Saturday, December 27, 2008

Women's Hands

I actually forgot I was supposed to be back yesterday. Remembered today and put it off until now; it's amazing how rusty I feel. I will ease back in.

As much as I love holidays, and family celebrations, and Christmas at my parents' house in particular, having a five- and a one-year-old makes the occasion a little more, should we say, chaotic. More magical. Less restful. My mother, who somehow manages to be the primary caretaker for, well, everybody, when we are under her roof, has been sick--laid out in bed, barely able to sit up--for two full days, adding to the sense of chaos.
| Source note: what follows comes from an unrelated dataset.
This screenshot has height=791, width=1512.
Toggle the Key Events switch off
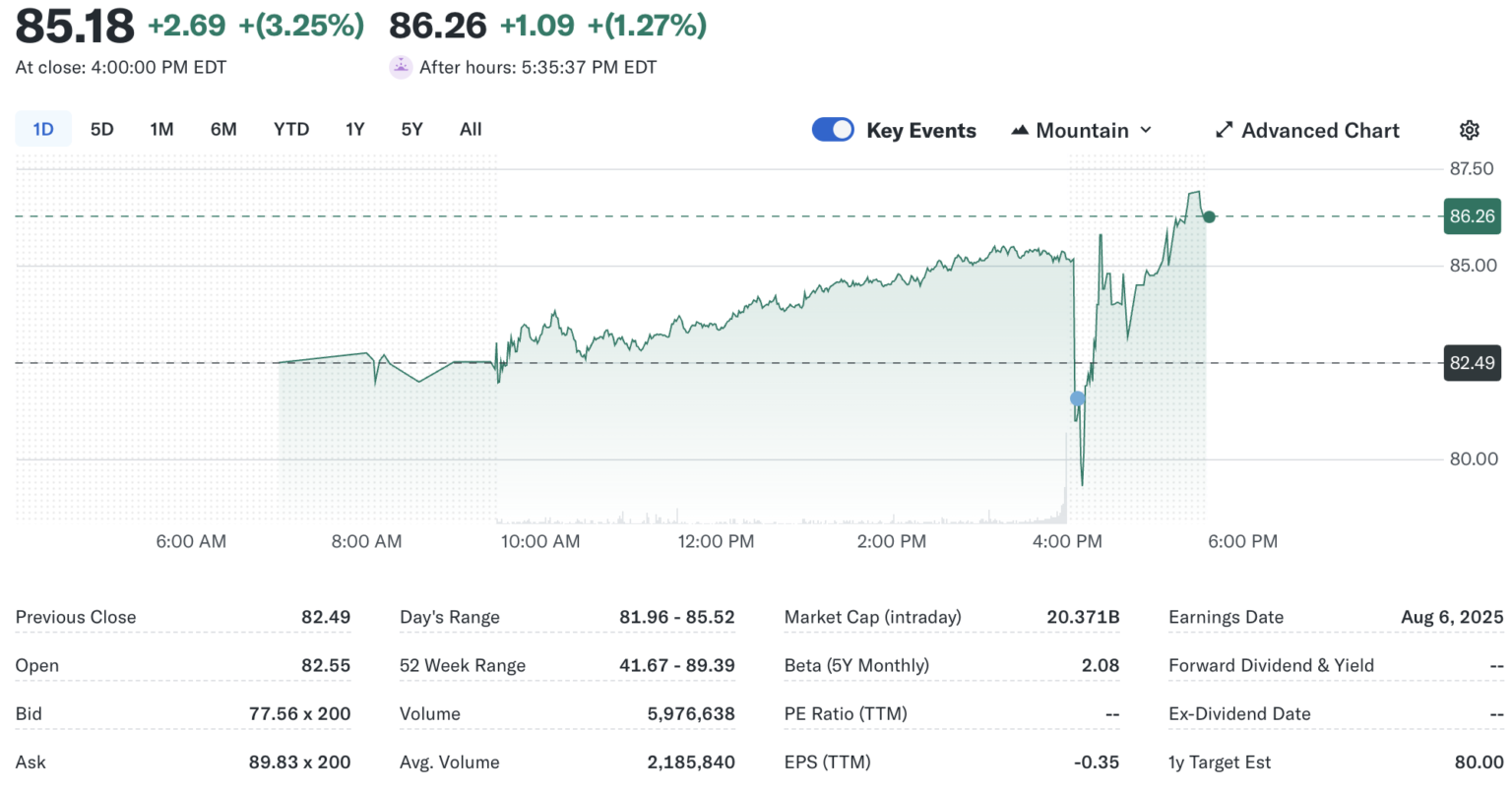pyautogui.click(x=833, y=130)
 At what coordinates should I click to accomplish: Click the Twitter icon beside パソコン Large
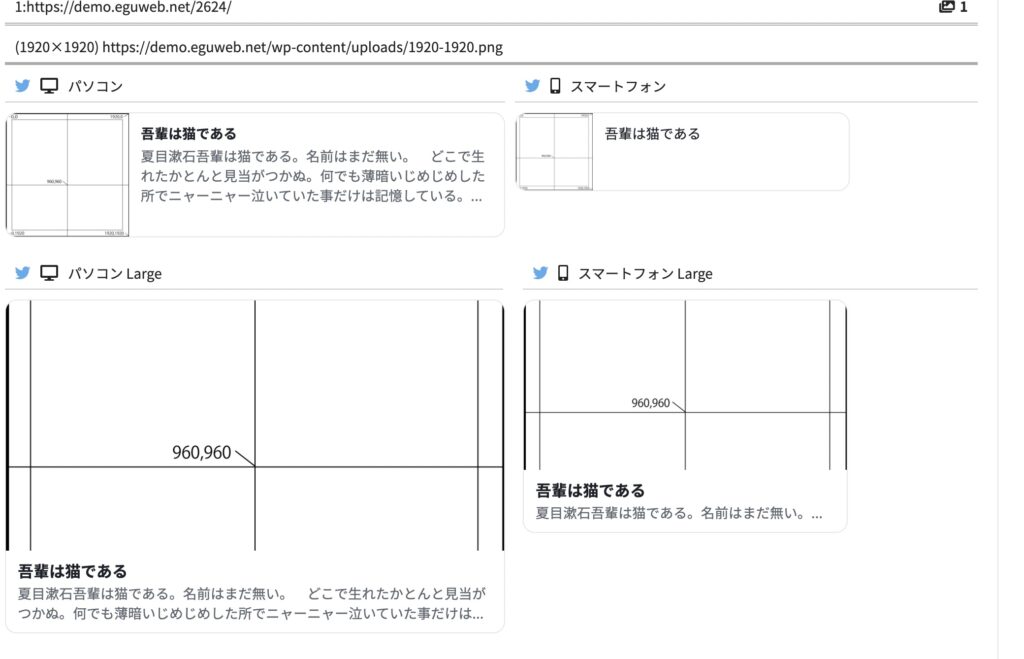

This afternoon, Lily, my father and I drove to my grandmother's house, two miles up the street, to pick her up and bring her over here to spend the rest of the day with us. My mother has been preparing my grandmother's meals for some time now, filling her freezer with homemade meals and helping her fix a tray twice a day, or more. We had brought her breakfast, and my aunt had made shrimp stew for her for lunch while visiting, but she was to have dinner here, which made all of us happy, I think. There is something lonely about the meal tray, even when the meal in question is eaten with company.

Anyway, the day made me realize a number of things, perhaps most of all how mothering, when done well, is a lifetime job. Over the past week-and-a-half, my mother has cared for her own mother daily, including accompanying her to regular doctor's visits, driven to another state to make it possible for me to host two special birthday gatherings for Lily, one of which she designed on her own, created our immediate family's holiday celebration pretty much singlehandedly, invited seven children to a gingerbread house-making party for which she had baked the cookies herself, painted and sent out holiday cards to at least a hundred friends and family members, and had thirty relatives over for a full Swedish smorgasbord on Christmas Day itself. This while working, making art, sharing the care of my two children, and keeping up with her own schedule of appointments and commitments.

My mother's mother is almost ninety-three, I am almost forty, my children are five and one; I don't really see an end in sight for all this mothering. I wonder now, as my perspective has shifted from that of sister, granddaughter, daughter to a more complicated view from my spot in this line of complicated women, how, in what ways, the burdens and pleasures of her role as relates to us have shaped her.

I have always found women awe-inspiring and infinitely powerful. I remember as a small girl noticing my grandmother's hands: sun worn, leathery, even, with long, gnarled, beautiful fingers. My grandmother herself does not have a powerful presence. She is quiet and self-effacing in a crowd, almost always. But her capabilities shone through her hands, in her own way, and even now, her hands can do: Do what they need to, when they need to, even as the rest of her seems more frail, sometimes, when I choose to notice. This morning, when we brought her breakfast, she arranged the food on her tray with her pills and a glass of water. She picked up the tray, balanced it, and started to walk toward her room, where she eats many meals now, at her comfortable chair, surrounded by photographs and books. "Let me take that," I said, reaching for the thin tray. She looked at me, eyes steady.

"You can take the glass of water," she allowed. And so I did.

And for now, that was all.

2 comments:

Elizabeth Stark said...

Thank you for your comment to me; I so respect your writing that is it especially valuable. I am glad you are back!

Anonymous said...

Beautifully written,touched my heart.